---------- EXTRACTED DATA

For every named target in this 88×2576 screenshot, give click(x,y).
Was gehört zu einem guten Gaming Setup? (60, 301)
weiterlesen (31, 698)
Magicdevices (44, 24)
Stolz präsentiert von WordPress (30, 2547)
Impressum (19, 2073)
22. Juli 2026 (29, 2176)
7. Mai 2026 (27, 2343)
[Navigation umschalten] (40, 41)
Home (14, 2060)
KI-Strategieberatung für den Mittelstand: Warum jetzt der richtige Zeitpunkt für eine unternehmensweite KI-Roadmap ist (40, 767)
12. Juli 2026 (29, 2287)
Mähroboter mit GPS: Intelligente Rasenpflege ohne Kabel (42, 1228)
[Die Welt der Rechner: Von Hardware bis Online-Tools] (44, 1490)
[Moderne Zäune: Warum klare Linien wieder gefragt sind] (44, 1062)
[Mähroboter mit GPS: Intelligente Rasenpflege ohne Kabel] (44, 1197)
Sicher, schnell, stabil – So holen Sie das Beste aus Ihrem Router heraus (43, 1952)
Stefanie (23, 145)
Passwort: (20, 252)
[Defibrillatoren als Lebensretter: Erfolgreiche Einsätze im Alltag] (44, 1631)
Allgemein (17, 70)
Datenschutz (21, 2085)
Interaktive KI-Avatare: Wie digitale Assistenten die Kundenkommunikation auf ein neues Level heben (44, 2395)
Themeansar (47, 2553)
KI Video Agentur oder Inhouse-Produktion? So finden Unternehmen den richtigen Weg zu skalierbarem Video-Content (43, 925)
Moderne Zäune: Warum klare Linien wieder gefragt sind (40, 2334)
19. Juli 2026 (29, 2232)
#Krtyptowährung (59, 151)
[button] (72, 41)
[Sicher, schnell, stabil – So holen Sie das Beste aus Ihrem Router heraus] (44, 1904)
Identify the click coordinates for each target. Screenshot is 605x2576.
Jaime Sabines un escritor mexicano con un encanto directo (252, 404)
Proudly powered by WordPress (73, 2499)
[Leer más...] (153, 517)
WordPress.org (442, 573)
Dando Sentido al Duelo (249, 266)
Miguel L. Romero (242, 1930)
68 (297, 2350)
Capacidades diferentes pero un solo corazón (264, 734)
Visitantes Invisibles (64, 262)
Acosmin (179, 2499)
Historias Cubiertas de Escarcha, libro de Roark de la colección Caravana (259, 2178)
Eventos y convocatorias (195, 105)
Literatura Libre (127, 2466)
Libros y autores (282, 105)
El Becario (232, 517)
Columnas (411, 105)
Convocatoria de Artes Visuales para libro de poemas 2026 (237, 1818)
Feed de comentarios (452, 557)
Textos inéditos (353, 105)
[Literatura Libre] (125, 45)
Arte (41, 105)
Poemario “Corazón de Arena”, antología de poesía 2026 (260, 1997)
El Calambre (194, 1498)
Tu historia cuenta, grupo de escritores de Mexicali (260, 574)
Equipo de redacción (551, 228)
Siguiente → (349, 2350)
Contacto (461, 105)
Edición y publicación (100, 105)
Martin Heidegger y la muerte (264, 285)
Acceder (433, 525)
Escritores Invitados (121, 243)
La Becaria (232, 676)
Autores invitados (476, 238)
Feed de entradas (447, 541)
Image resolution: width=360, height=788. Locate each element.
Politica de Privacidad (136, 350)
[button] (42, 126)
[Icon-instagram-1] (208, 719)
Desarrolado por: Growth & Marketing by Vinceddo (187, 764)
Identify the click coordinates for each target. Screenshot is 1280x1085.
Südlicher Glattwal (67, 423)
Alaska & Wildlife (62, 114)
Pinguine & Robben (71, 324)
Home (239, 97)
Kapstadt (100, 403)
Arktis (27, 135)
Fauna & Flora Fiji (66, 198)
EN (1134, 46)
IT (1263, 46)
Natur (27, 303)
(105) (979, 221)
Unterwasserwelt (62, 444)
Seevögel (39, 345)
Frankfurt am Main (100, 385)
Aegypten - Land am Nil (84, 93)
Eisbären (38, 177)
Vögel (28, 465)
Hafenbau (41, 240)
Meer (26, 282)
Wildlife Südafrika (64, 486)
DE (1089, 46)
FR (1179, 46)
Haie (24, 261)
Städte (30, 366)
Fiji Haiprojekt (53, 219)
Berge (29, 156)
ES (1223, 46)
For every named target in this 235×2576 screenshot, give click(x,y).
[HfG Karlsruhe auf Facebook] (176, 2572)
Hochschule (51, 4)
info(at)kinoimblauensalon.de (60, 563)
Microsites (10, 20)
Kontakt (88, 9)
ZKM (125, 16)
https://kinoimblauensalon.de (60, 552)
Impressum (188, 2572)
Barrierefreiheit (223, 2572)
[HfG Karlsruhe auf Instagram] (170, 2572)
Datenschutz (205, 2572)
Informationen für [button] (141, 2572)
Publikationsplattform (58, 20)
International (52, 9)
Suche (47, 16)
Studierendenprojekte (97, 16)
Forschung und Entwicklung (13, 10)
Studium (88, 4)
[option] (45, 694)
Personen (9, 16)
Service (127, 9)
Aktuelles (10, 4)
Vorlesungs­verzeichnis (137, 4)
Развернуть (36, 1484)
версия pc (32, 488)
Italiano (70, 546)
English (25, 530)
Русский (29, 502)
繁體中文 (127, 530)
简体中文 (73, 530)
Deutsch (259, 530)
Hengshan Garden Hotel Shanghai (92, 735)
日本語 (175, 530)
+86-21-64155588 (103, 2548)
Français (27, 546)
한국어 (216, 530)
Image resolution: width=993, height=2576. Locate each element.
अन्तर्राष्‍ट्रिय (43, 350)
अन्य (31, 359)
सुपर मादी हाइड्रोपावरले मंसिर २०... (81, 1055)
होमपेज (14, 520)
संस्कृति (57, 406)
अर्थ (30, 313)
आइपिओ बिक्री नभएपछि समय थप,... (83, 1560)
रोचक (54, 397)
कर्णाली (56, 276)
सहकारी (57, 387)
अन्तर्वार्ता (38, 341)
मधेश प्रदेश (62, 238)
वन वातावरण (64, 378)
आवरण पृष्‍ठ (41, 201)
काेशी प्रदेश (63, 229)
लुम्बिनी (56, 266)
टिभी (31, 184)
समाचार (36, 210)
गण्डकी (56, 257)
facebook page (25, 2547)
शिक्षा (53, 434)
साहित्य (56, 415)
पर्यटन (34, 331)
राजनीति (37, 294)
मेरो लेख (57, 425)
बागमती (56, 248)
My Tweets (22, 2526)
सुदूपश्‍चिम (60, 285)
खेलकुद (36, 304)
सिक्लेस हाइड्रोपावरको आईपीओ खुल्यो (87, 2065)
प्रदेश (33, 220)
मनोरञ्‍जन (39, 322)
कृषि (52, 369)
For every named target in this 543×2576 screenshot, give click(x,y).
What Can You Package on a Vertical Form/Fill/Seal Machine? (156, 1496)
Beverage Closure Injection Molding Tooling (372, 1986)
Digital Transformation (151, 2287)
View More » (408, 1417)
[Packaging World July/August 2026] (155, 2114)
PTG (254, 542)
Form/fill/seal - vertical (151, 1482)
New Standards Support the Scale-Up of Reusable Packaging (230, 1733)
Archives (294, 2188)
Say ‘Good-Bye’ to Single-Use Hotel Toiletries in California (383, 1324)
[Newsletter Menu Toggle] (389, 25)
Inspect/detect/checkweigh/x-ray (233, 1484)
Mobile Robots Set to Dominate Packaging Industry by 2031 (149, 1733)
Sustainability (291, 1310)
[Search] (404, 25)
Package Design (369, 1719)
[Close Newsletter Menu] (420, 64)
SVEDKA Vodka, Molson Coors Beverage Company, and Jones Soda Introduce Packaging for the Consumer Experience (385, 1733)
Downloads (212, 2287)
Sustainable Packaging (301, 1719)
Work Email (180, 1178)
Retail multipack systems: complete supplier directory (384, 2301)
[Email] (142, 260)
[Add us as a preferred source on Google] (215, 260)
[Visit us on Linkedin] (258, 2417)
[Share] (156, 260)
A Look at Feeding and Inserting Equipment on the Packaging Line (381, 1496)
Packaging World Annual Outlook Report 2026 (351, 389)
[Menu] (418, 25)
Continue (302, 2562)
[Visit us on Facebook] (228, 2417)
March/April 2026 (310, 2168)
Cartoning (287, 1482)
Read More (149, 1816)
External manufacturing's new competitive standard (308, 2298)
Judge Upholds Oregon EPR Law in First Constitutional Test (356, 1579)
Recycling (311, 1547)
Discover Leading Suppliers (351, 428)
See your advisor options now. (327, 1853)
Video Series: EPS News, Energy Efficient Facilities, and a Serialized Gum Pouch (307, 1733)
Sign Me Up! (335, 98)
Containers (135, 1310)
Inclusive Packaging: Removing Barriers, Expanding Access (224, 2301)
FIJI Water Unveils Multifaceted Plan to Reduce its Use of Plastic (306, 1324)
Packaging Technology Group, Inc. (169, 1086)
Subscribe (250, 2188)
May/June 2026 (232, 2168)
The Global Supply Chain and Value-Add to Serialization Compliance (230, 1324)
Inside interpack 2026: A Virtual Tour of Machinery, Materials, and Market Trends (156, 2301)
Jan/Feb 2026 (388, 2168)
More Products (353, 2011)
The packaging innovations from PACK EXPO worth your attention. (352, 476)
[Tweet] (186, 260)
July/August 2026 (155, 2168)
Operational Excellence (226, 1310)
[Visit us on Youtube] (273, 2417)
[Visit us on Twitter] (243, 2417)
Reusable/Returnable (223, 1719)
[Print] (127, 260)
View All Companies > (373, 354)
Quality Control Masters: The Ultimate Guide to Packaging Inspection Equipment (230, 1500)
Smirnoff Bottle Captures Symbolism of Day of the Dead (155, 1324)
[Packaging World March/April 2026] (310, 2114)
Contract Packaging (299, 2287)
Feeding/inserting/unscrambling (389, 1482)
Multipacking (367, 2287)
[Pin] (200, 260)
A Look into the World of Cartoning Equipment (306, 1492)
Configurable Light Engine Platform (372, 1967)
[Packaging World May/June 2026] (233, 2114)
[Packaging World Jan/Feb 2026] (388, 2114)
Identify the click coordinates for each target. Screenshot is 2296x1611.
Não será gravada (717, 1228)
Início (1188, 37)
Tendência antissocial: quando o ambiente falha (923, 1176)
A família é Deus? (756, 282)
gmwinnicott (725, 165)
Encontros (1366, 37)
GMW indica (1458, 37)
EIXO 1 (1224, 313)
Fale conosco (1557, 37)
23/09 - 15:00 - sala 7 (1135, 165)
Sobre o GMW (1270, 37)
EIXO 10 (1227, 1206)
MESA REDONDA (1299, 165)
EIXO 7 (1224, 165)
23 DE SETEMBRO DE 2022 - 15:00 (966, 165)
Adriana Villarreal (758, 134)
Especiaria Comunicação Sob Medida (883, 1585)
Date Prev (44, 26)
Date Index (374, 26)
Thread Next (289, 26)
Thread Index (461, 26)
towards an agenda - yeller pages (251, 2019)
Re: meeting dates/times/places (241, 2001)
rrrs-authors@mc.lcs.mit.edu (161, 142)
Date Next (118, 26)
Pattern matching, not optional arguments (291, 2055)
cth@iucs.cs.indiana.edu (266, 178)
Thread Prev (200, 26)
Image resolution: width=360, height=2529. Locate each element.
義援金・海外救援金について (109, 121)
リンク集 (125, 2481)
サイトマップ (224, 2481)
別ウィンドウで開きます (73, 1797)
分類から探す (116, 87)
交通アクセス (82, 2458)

--------------------

**WHAT THIS TASK INVOLVES**
Filter the data down to the lines that contain the string "July", and copy them.

**YOUR SOLUTION**
[Packaging World July/August 2026] (155, 2114)
July/August 2026 (155, 2168)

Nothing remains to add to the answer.